Name some improvements to neural networks the past 30 years

Answer

A

1 ) Better hardware

2) Deeper networks
3) Larger datasetets
4) Other changes, better activation funcitons, different layers…

Question 4

Q

How can we adapt gradient descent to work with very large training sets?

Answer

A

Stochastic gradient descent. (Use a random batch from the training data and update the weights using this batch).

Question 5

Q

How does training step influence the error for:

1) Very high learning rate
2) high learning rate
3) low learning rate

Answer

A

1) The error will increase rapidly
2) The error will decrease rapidly in the begining and then “flatten” out, never reaching the optimum
3) The error will decrease slowly.

Question 6

Q

What is the vanishing gradient problem?

Answer

A

Activation functions like the sigmoid saturate for large/small values of x, meaning the gradient is close to 0.

Question 7

Q

What is the exploding gradient problem?

Answer

A

The gradient suddently increases a lot. The gradient descent algorithm can “jump” far away from the optimal solution.

Question 8

Q

How can we adapt gradient descent to fix the vanishing and exploding gradient problems?

Answer

A

1) We can use adaptiv stepsizes.

2) We can Clip the gradient using thresholding or L2 norm.

Question 9

Q

What is the main advantage of the relu over the sigmoid activation function?

Answer

A

It doesn’t saturate for high values of x.

Question 10

Q

How can we deal with relu saturation for input values below 0?

Answer

A

We can use leaky relu, PRelu, or Elu instead.

Question 11

Q

What types of problems is the mean squared loss function most commonly used for?

Answer

A

Regression.

Question 12

Q

What ouput function do we usually use for the binary classification problem?

Answer

A

Sigmoid (Or softmax with 2 outputs, one for “true” one for “false”…)

Question 13

Q

What output function do we usually use for Multi-class classification problems?

Question 14

Q

What loss function do we usually use for classification?

Answer

A

Cross entropy

Question 15

Q

What is data augmentation?

Answer

A

We increase the training set by adding distorted, squeezed, tilted… versions of the original dataset.

Question 16

Q

What assumption do we make when using a CNN?

Answer

A

nearby features (for example pixels) are dependent on eachother.

Question 17

Q

How we make sure that the output of a convolutional layer is the same size as the input.

Answer

A

Zero-pad the input.

Question 18

Q

What happens to the output size if have stride=2 in a convolutional layer? (When the input is zero padded..)

Answer

A

The output size is 1/4 of the input size.

Question 19

Q

How does the kernel in a convo layer look if we use dilation = 2 and size 3?

Answer

A

[X, –, X
–, X, –
X, –, X]

We only “look” at values where the kernel is X.

Question 20

Q

What is pooling in a convolutional network?

Answer

A

It is like downsampling.
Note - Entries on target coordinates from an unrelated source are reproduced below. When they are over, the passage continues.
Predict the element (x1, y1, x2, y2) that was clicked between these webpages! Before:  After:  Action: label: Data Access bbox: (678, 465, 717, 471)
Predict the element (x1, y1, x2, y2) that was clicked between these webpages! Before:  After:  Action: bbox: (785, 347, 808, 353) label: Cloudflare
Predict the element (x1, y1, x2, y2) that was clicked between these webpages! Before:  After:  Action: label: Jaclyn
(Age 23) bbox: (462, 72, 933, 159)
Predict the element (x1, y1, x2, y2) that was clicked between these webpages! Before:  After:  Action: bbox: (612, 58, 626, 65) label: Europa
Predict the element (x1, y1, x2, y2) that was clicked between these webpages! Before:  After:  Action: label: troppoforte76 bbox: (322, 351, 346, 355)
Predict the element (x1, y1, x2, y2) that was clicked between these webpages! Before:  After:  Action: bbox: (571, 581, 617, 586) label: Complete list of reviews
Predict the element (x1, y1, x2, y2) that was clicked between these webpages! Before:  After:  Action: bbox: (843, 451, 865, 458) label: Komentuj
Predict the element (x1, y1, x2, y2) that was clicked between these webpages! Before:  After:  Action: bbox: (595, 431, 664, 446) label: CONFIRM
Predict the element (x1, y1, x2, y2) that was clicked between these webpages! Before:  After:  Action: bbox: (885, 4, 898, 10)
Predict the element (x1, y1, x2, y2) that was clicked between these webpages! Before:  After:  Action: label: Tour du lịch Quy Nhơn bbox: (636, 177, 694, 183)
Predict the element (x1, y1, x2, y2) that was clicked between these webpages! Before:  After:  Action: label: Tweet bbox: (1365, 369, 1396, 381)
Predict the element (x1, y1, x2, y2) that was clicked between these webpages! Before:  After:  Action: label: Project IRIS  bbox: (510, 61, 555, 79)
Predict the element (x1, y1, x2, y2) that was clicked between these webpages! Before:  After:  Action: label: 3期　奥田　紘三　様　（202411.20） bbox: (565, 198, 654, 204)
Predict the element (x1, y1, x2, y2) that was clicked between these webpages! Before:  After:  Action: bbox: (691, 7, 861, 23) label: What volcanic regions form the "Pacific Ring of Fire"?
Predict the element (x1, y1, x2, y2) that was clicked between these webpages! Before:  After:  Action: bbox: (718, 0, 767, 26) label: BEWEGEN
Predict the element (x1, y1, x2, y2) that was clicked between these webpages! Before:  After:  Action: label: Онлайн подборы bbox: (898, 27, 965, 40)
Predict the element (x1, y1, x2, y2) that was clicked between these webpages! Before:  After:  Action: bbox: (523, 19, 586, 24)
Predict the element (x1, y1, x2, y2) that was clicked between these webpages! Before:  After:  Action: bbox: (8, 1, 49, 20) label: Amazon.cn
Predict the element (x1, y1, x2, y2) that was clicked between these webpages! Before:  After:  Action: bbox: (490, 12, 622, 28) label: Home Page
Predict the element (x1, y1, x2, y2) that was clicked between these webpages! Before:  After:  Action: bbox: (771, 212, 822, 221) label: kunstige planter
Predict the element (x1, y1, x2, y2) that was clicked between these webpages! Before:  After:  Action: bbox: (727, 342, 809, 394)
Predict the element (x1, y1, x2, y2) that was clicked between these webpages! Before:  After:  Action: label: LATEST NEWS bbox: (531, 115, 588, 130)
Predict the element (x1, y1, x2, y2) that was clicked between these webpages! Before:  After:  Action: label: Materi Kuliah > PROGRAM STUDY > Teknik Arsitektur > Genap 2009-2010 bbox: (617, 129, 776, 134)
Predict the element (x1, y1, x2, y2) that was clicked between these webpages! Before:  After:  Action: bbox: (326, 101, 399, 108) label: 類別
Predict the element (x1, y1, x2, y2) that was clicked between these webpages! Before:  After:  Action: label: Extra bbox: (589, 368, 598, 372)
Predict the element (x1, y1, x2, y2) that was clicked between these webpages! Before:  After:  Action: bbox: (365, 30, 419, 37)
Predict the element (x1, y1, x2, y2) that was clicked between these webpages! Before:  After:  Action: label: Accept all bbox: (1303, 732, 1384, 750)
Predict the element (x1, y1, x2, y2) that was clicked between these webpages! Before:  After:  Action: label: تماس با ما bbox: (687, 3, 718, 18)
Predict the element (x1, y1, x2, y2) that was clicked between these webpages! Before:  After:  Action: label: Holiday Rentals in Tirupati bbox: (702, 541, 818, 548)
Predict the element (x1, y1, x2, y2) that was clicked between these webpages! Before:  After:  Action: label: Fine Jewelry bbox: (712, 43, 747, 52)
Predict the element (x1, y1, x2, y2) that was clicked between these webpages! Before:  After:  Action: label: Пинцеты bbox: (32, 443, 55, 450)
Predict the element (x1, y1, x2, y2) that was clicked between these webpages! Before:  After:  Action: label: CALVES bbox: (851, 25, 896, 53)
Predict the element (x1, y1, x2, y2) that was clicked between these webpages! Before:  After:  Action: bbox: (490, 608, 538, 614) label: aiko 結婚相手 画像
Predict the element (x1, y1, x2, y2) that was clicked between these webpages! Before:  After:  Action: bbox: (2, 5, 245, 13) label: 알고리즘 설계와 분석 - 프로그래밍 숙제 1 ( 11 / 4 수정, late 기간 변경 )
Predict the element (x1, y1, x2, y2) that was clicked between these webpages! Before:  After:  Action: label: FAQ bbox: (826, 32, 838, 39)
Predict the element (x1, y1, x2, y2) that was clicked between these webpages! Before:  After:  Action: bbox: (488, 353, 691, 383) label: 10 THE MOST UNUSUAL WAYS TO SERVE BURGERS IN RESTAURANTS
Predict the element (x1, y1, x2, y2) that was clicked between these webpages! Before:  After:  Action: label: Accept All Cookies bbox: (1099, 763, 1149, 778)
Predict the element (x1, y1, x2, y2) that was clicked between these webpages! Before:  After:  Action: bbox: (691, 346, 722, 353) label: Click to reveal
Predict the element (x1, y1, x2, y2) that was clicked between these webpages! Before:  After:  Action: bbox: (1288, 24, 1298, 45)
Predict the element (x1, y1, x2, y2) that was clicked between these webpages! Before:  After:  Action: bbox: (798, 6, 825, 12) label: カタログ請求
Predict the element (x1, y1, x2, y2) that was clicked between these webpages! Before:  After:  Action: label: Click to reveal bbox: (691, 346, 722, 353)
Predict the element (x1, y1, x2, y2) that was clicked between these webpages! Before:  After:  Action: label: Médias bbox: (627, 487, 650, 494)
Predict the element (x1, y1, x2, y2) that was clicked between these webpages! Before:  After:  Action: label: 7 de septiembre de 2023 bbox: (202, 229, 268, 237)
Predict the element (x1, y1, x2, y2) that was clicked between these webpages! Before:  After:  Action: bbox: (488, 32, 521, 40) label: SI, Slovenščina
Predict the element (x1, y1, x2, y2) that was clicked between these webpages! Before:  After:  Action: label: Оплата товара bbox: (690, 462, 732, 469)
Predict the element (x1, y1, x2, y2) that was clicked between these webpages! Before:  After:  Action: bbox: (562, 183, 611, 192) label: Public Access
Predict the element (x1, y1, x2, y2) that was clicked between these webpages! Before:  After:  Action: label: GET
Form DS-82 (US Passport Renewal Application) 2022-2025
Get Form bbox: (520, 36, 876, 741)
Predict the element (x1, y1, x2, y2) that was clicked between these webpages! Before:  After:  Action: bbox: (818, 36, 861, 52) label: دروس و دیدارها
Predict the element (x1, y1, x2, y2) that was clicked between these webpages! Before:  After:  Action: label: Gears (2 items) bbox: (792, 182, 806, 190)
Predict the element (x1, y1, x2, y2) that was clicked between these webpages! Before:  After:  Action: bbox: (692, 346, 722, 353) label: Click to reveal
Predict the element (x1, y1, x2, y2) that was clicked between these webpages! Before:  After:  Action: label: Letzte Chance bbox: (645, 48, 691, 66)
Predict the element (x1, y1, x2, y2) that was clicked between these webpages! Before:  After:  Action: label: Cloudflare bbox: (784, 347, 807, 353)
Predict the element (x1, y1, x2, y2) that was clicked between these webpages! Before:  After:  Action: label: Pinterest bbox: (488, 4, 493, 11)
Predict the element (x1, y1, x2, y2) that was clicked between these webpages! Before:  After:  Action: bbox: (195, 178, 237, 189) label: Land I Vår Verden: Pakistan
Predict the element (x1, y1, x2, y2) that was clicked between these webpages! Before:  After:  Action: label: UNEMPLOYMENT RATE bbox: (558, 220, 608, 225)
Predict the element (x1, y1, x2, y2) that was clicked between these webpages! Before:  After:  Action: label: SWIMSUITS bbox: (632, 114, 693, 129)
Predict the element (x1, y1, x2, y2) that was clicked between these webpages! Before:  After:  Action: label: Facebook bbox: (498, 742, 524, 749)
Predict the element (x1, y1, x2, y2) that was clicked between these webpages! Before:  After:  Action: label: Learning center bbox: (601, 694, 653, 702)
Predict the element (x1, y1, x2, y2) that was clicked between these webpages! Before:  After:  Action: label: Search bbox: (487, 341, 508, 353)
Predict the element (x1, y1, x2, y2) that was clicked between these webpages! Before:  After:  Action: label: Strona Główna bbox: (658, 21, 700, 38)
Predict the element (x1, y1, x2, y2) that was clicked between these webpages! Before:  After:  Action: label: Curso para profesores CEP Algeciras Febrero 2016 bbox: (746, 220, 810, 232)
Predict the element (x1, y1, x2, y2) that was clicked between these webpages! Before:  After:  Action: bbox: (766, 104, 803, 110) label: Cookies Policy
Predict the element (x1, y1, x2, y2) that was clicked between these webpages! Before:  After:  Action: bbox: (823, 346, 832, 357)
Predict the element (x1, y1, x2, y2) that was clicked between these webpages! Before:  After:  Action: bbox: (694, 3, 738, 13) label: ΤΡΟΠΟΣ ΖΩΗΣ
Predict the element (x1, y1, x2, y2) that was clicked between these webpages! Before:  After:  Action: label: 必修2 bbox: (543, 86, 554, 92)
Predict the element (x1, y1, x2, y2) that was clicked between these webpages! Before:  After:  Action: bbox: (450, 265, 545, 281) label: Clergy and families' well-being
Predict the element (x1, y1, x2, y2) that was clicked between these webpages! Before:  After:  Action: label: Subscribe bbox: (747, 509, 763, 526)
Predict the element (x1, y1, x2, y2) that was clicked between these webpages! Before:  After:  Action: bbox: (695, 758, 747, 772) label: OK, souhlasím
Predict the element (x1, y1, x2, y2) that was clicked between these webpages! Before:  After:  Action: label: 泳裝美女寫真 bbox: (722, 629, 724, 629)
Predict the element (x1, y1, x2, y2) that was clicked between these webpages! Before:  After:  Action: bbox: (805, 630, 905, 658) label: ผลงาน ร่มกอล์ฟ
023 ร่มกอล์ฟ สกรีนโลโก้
We usually use max-pool meaning that the maximum value in the local region is selected.

Question 21

Q

What is a residual net?

Answer

A

A residual net has “skip connections” mainly allowing the gradient “skip” layers on backprop to leviate vanishing gradients.

Question 22

Q

Name some famous neural networks

Answer

A

GoogleNet, ResNet, AlexNet, VGG.